--- DATA SHOWN Enclosed Below ---
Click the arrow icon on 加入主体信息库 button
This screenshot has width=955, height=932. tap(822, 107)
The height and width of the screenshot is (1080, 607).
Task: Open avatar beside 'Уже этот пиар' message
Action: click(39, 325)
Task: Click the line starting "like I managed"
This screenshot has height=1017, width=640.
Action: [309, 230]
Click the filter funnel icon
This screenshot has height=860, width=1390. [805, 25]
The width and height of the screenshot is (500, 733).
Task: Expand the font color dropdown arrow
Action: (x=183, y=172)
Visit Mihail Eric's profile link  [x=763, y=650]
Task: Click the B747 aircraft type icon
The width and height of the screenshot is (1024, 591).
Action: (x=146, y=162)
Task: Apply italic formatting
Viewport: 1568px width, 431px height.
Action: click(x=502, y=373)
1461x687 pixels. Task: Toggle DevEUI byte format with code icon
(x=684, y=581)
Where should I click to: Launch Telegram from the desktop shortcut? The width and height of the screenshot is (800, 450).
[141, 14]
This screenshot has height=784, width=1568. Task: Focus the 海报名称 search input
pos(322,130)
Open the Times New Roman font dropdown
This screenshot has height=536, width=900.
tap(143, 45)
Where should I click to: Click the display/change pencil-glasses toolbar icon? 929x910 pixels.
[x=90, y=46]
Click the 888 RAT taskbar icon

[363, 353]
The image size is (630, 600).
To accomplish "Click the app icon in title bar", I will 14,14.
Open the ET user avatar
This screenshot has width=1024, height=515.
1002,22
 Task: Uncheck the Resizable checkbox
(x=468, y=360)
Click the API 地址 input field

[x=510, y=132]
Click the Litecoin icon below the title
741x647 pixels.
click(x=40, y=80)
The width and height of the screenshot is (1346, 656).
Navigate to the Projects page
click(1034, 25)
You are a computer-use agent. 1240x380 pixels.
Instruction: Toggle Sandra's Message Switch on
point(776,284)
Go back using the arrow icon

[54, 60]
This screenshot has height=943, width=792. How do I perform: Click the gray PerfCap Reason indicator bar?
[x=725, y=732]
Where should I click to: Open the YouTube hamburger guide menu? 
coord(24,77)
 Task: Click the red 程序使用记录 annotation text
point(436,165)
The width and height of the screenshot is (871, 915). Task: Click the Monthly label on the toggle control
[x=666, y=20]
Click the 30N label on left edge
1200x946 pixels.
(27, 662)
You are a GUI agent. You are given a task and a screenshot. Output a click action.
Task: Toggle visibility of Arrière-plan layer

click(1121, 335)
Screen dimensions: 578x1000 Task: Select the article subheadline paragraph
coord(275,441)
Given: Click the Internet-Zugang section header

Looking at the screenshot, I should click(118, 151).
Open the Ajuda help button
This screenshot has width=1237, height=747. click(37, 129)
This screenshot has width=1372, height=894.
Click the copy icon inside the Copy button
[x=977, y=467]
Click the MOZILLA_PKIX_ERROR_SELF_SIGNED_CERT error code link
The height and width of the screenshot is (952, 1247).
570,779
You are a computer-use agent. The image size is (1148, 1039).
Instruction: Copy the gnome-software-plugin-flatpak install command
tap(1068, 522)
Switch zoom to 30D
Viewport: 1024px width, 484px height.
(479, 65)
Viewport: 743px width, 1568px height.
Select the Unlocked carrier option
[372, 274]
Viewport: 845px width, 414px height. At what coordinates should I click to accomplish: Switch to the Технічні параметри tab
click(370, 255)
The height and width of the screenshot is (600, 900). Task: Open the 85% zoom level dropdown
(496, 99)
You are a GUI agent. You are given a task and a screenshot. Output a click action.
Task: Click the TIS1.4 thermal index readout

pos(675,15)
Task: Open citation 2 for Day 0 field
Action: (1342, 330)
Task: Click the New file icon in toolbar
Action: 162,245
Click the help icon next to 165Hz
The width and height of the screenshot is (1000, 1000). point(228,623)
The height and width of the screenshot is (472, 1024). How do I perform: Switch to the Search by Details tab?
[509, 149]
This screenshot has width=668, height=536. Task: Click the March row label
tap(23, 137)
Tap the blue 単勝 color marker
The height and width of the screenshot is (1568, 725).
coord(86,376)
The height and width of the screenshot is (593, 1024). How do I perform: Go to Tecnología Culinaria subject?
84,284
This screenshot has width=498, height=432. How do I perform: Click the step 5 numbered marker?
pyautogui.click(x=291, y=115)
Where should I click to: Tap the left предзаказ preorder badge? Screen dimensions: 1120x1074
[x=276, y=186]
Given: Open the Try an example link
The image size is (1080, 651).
--- End of Enclosed DATA SHOWN ---
Please print all the data again exactly as given.

Click the arrow icon on 加入主体信息库 button
This screenshot has width=955, height=932. tap(822, 107)
The height and width of the screenshot is (1080, 607).
Task: Open avatar beside 'Уже этот пиар' message
Action: click(39, 325)
Task: Click the line starting "like I managed"
This screenshot has height=1017, width=640.
Action: [309, 230]
Click the filter funnel icon
This screenshot has height=860, width=1390. [805, 25]
The width and height of the screenshot is (500, 733).
Task: Expand the font color dropdown arrow
Action: (x=183, y=172)
Visit Mihail Eric's profile link  [x=763, y=650]
Task: Click the B747 aircraft type icon
The width and height of the screenshot is (1024, 591).
Action: (x=146, y=162)
Task: Apply italic formatting
Viewport: 1568px width, 431px height.
Action: click(x=502, y=373)
1461x687 pixels. Task: Toggle DevEUI byte format with code icon
(x=684, y=581)
Where should I click to: Launch Telegram from the desktop shortcut? The width and height of the screenshot is (800, 450).
[141, 14]
This screenshot has height=784, width=1568. Task: Focus the 海报名称 search input
pos(322,130)
Open the Times New Roman font dropdown
This screenshot has height=536, width=900.
tap(143, 45)
Where should I click to: Click the display/change pencil-glasses toolbar icon? 929x910 pixels.
[x=90, y=46]
Click the 888 RAT taskbar icon

[363, 353]
The image size is (630, 600).
To accomplish "Click the app icon in title bar", I will 14,14.
Open the ET user avatar
This screenshot has width=1024, height=515.
1002,22
 Task: Uncheck the Resizable checkbox
(x=468, y=360)
Click the API 地址 input field

[x=510, y=132]
Click the Litecoin icon below the title
741x647 pixels.
click(x=40, y=80)
The width and height of the screenshot is (1346, 656).
Navigate to the Projects page
click(1034, 25)
You are a computer-use agent. 1240x380 pixels.
Instruction: Toggle Sandra's Message Switch on
point(776,284)
Go back using the arrow icon

[54, 60]
This screenshot has height=943, width=792. How do I perform: Click the gray PerfCap Reason indicator bar?
[x=725, y=732]
Where should I click to: Open the YouTube hamburger guide menu? 
coord(24,77)
 Task: Click the red 程序使用记录 annotation text
point(436,165)
The width and height of the screenshot is (871, 915). Task: Click the Monthly label on the toggle control
[x=666, y=20]
Click the 30N label on left edge
1200x946 pixels.
(27, 662)
You are a GUI agent. You are given a task and a screenshot. Output a click action.
Task: Toggle visibility of Arrière-plan layer

click(1121, 335)
Screen dimensions: 578x1000 Task: Select the article subheadline paragraph
coord(275,441)
Given: Click the Internet-Zugang section header

Looking at the screenshot, I should click(118, 151).
Open the Ajuda help button
This screenshot has width=1237, height=747. click(37, 129)
This screenshot has width=1372, height=894.
Click the copy icon inside the Copy button
[x=977, y=467]
Click the MOZILLA_PKIX_ERROR_SELF_SIGNED_CERT error code link
The height and width of the screenshot is (952, 1247).
570,779
You are a computer-use agent. The image size is (1148, 1039).
Instruction: Copy the gnome-software-plugin-flatpak install command
tap(1068, 522)
Switch zoom to 30D
Viewport: 1024px width, 484px height.
(479, 65)
Viewport: 743px width, 1568px height.
Select the Unlocked carrier option
[372, 274]
Viewport: 845px width, 414px height. At what coordinates should I click to accomplish: Switch to the Технічні параметри tab
click(370, 255)
The height and width of the screenshot is (600, 900). Task: Open the 85% zoom level dropdown
(496, 99)
You are a GUI agent. You are given a task and a screenshot. Output a click action.
Task: Click the TIS1.4 thermal index readout

pos(675,15)
Task: Open citation 2 for Day 0 field
Action: (1342, 330)
Task: Click the New file icon in toolbar
Action: 162,245
Click the help icon next to 165Hz
The width and height of the screenshot is (1000, 1000). point(228,623)
The height and width of the screenshot is (472, 1024). How do I perform: Switch to the Search by Details tab?
[509, 149]
This screenshot has width=668, height=536. Task: Click the March row label
tap(23, 137)
Tap the blue 単勝 color marker
The height and width of the screenshot is (1568, 725).
coord(86,376)
The height and width of the screenshot is (593, 1024). How do I perform: Go to Tecnología Culinaria subject?
84,284
This screenshot has width=498, height=432. How do I perform: Click the step 5 numbered marker?
pyautogui.click(x=291, y=115)
Where should I click to: Tap the left предзаказ preorder badge? Screen dimensions: 1120x1074
[x=276, y=186]
Given: Open the Try an example link
The image size is (1080, 651).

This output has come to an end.